BEGIN

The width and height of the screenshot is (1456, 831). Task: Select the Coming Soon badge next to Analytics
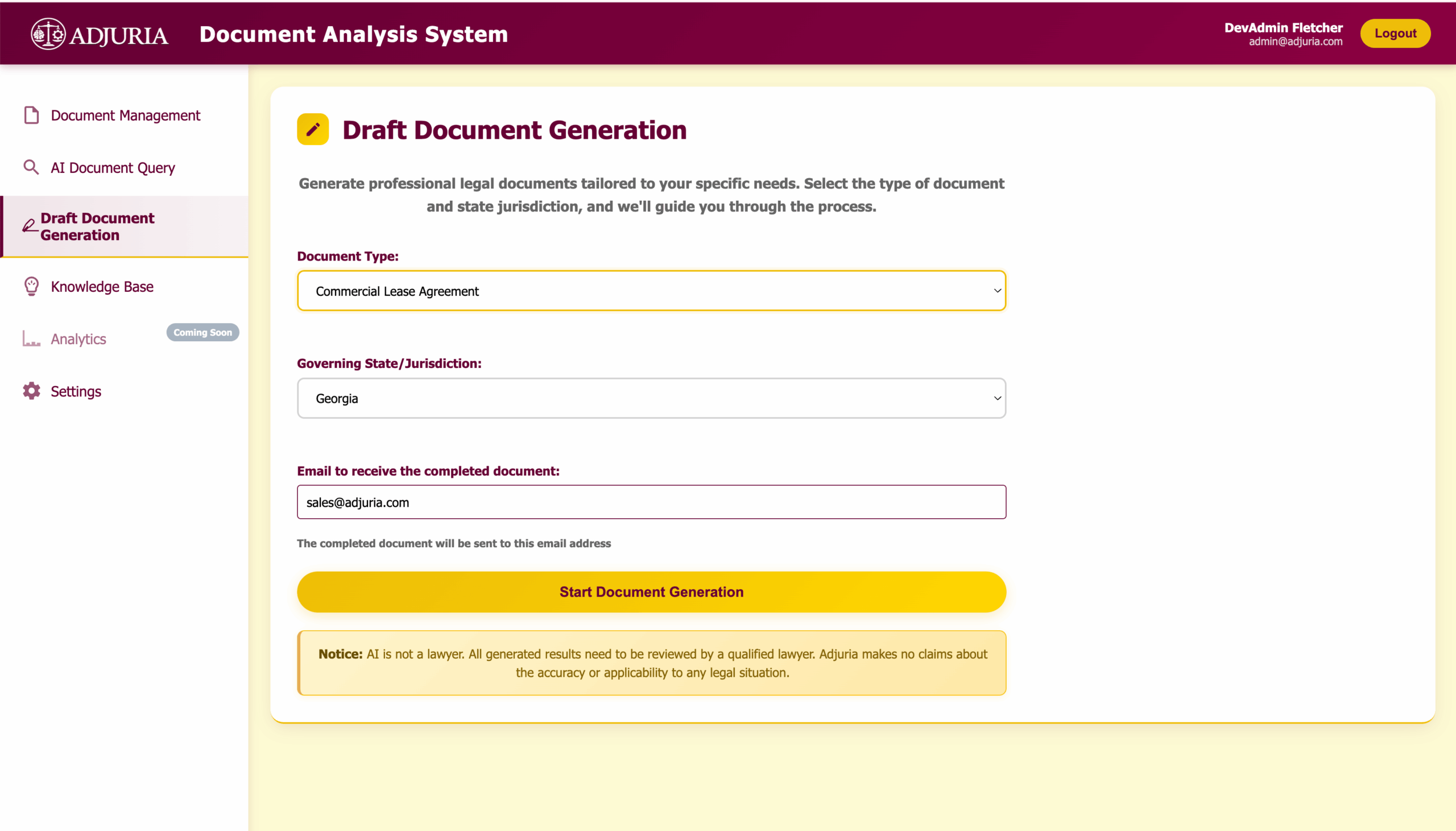202,332
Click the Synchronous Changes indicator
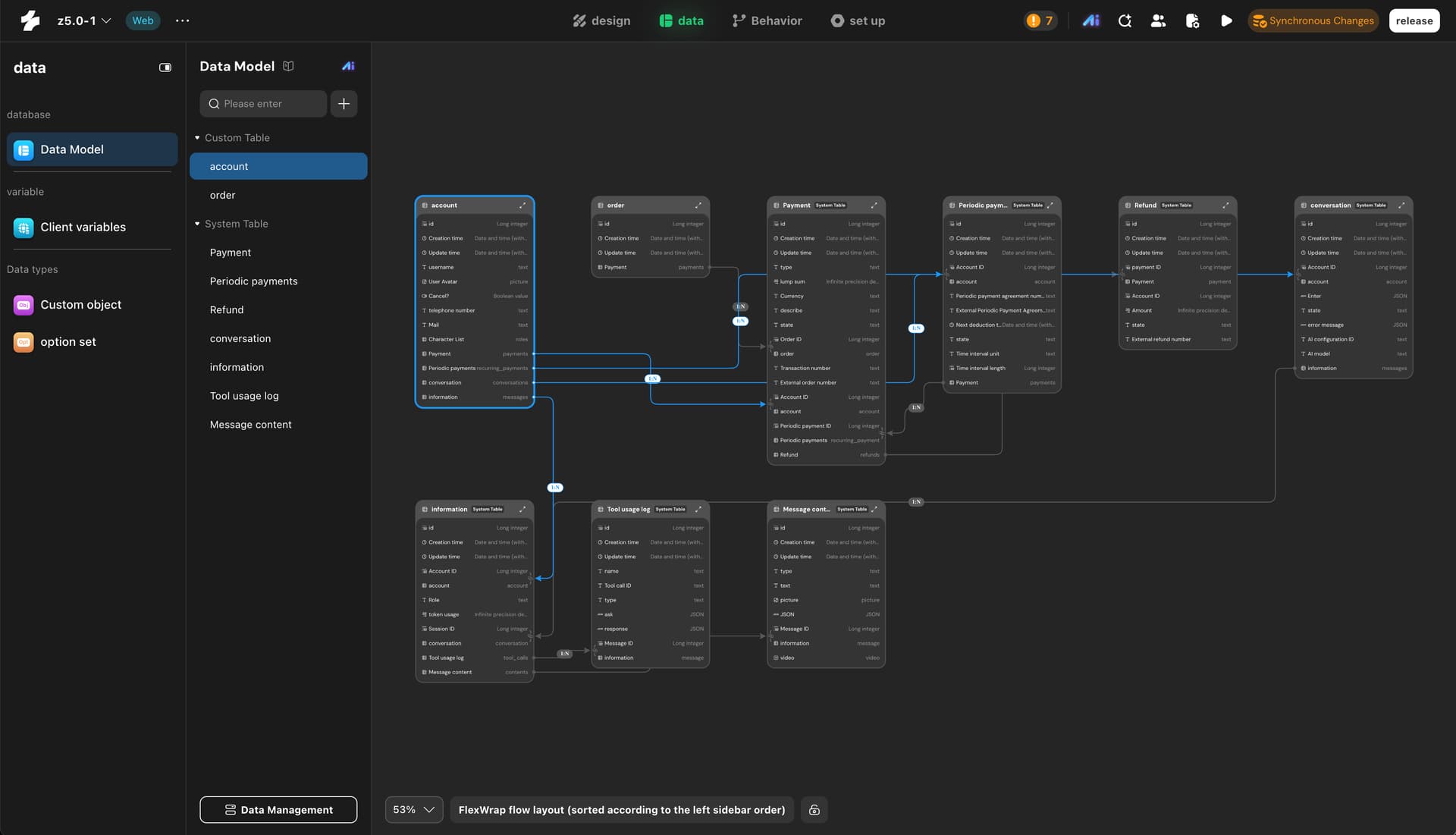 pos(1313,20)
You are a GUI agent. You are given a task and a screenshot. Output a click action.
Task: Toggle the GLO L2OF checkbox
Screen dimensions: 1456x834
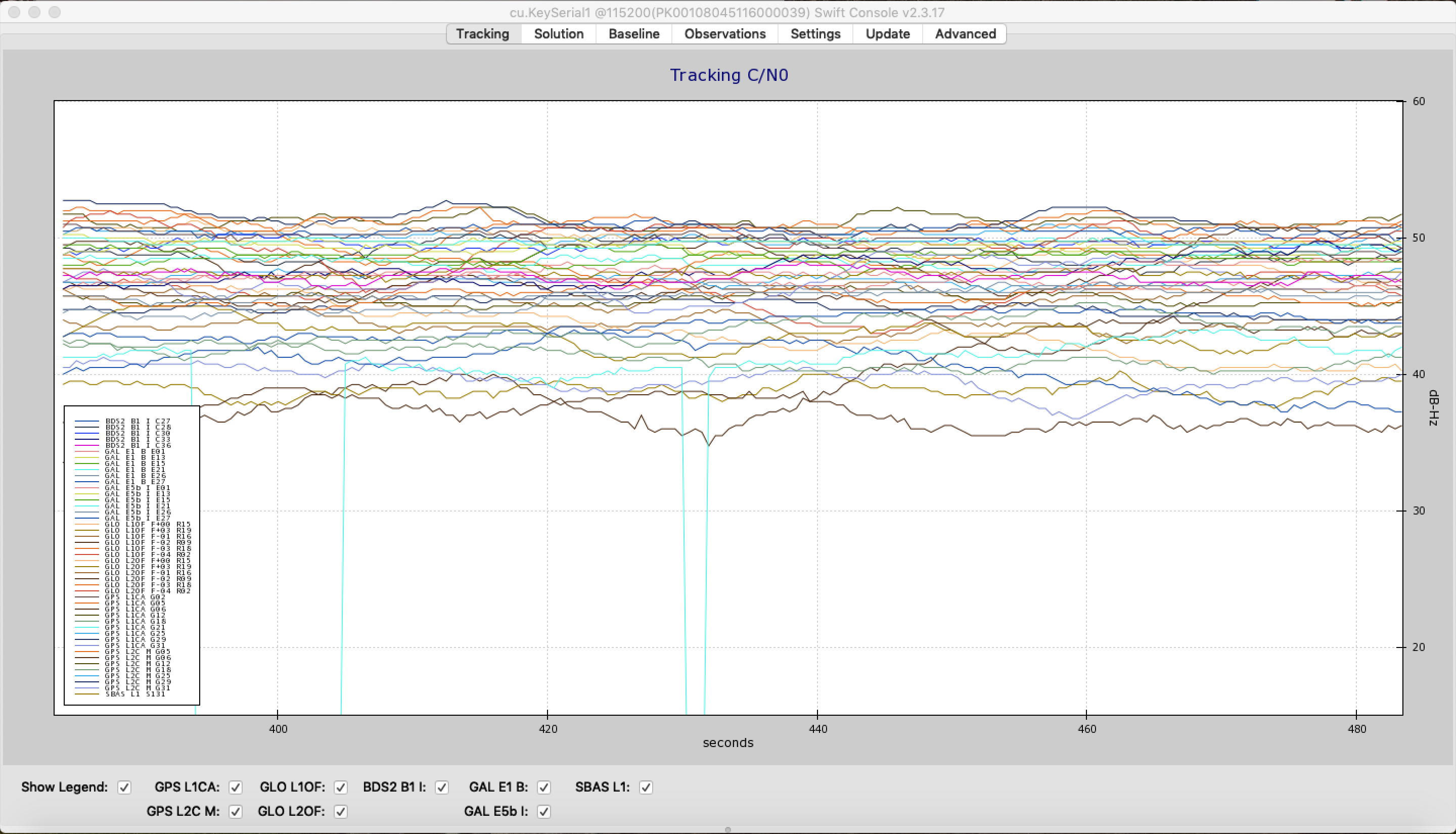[x=341, y=811]
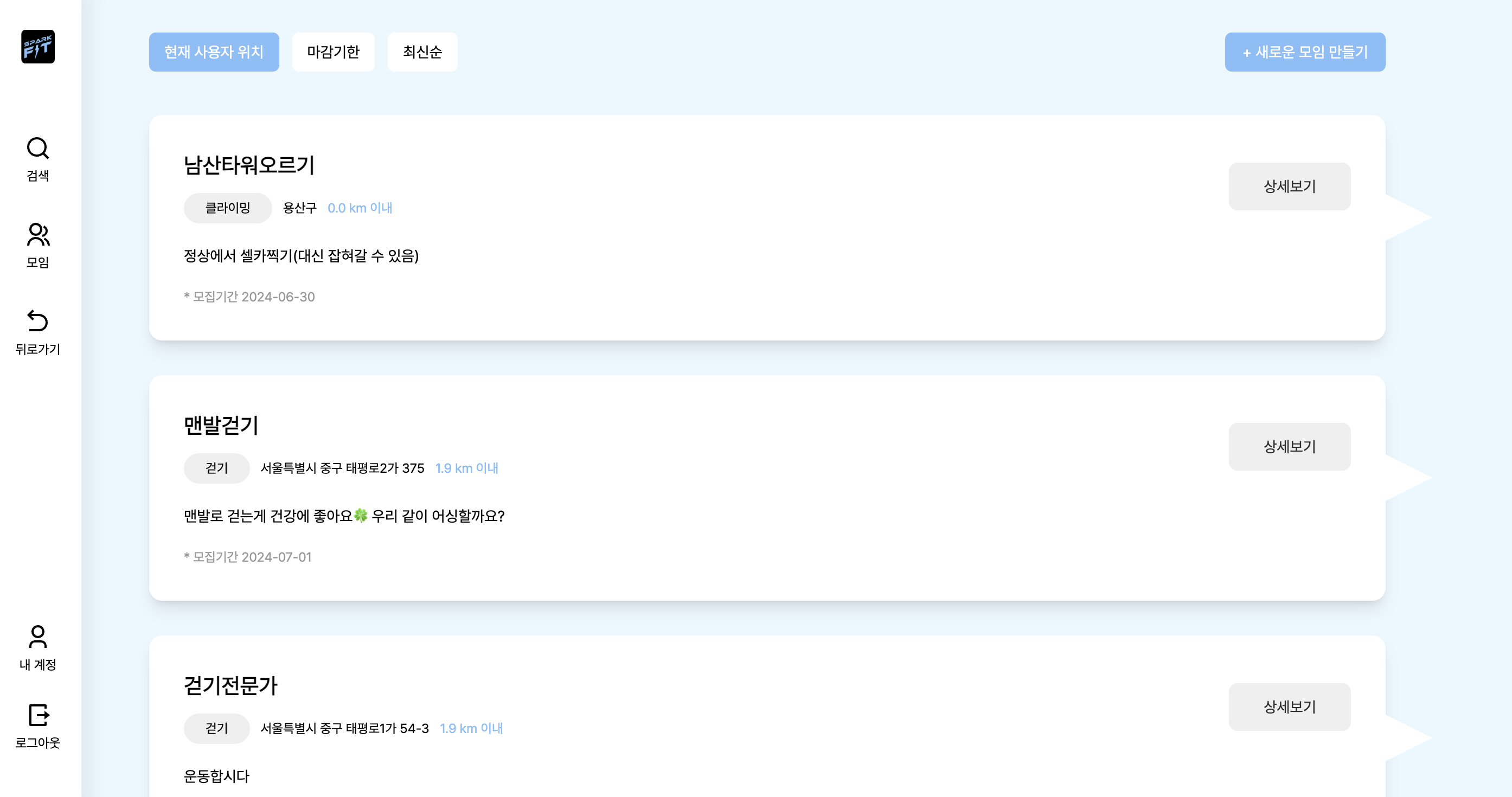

END

◆ **Exercise aim**
The output must match the records word for word, except that no pictures appear.

◆ **Exercise answer**
The width and height of the screenshot is (1456, 831). Task: Select the Coming Soon badge next to Analytics
202,332
Click the Synchronous Changes indicator
 pos(1313,20)
You are a GUI agent. You are given a task and a screenshot. Output a click action.
Task: Toggle the GLO L2OF checkbox
Screen dimensions: 1456x834
[x=341, y=811]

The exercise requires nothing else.